There are also ways to filter the data using the controls next to Row Labels or Column labels on the pivot table. You may also drag fields to the Report Filter quadrant.

Troubleshooting Excel Pivot Tables

You might encounter several “gotchas” with this example file or another spreadsheet. Sometimes when you move around your pivot table the PivotTable Field Listdisappears. To get it back, click any cell with a value.
You can also move or “pivot” your data by right clicking a data field on the table and selecting the “Move” menu. From here, you can move a column to a row or even change the position. An example of this might be the values for “LAST VOTED” since Excel will sort by the month first. You might prefer to move the data so the election dates are in a chronological order.
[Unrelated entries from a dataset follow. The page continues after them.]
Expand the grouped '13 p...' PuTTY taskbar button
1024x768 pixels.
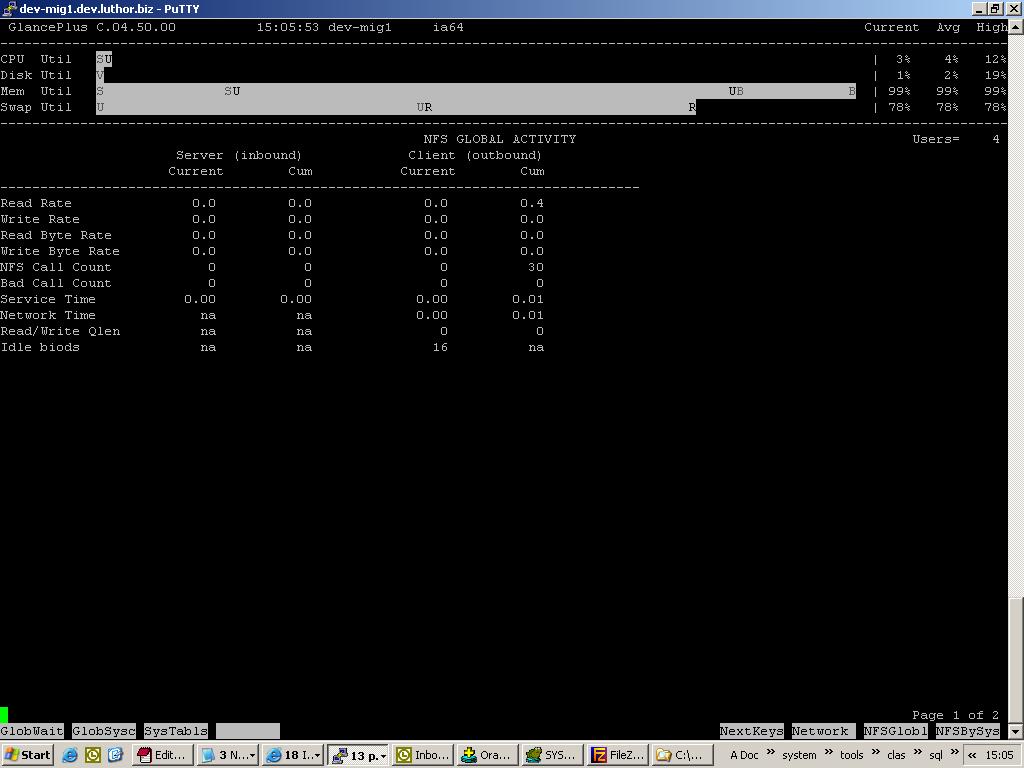358,755
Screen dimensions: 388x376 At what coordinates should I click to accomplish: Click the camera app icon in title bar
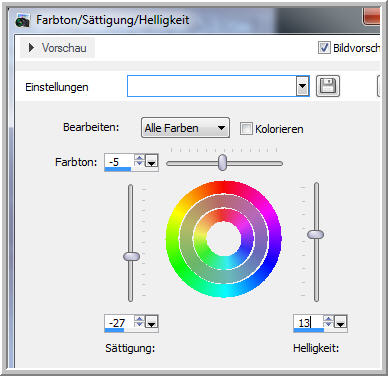coord(23,21)
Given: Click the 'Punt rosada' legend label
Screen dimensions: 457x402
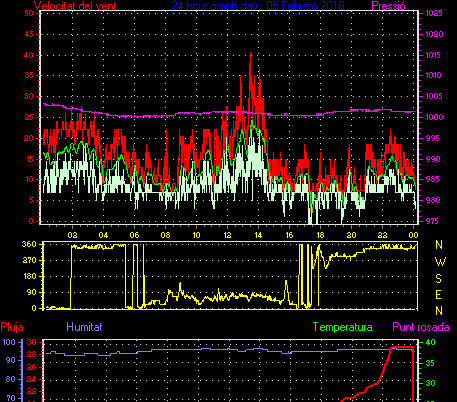Looking at the screenshot, I should 421,327.

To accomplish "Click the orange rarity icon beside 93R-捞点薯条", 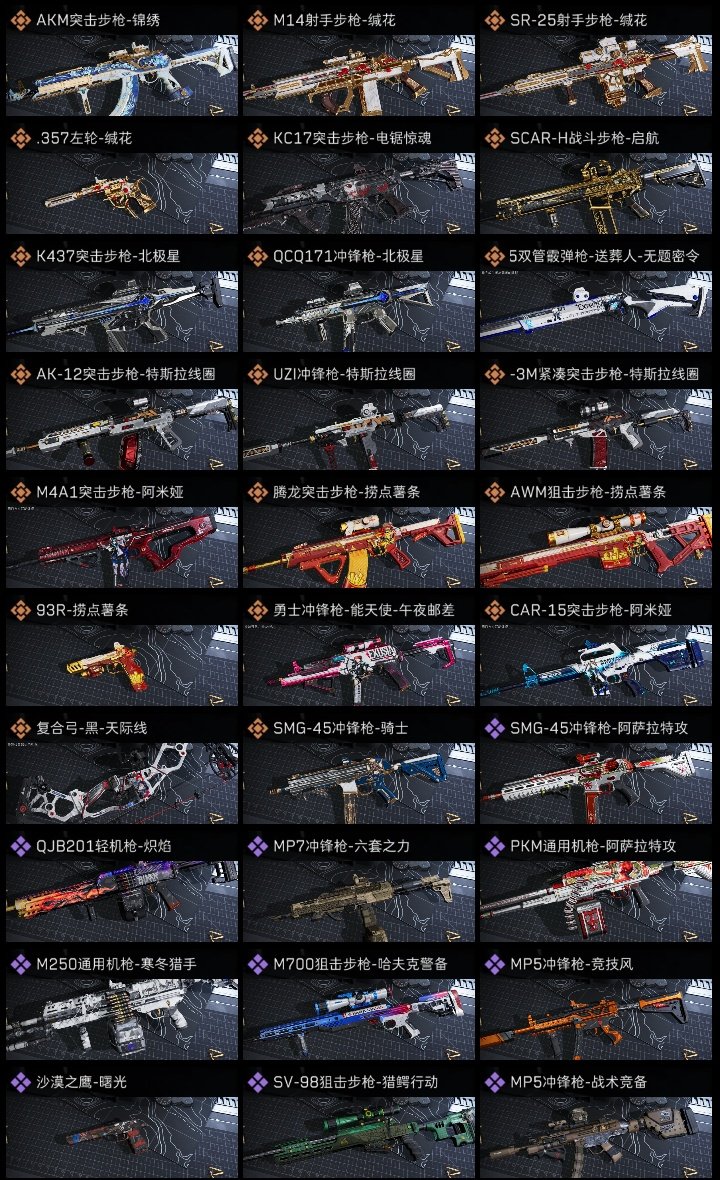I will [20, 610].
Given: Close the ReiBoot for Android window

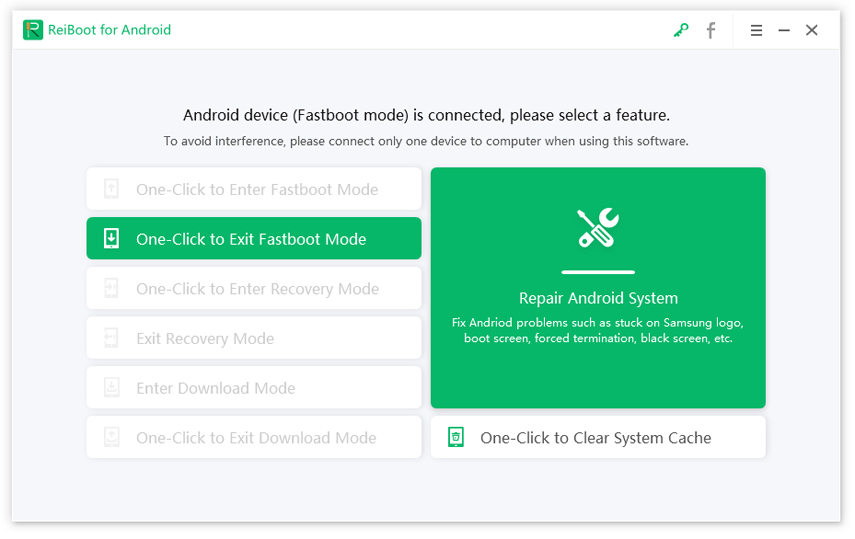Looking at the screenshot, I should (812, 31).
I prefer not adding fields to a pivot table. I think it’s easier to add the fields first to your source spreadsheet. The reason is you might get items out of sync if you move data unless you make them a calculated field.
Excel pivot tables may not make the election data exciting, but it can make the analysis easier. Without these tables, you’d probably spend more time filtering, sorting and subtotaling. The other benefit is that it’s easy to start over by deselecting fields or moving them to another place. Feel free to download the tutorial spreadsheet below and play with the data. This may be the only time you’re allowed to manipulate election data.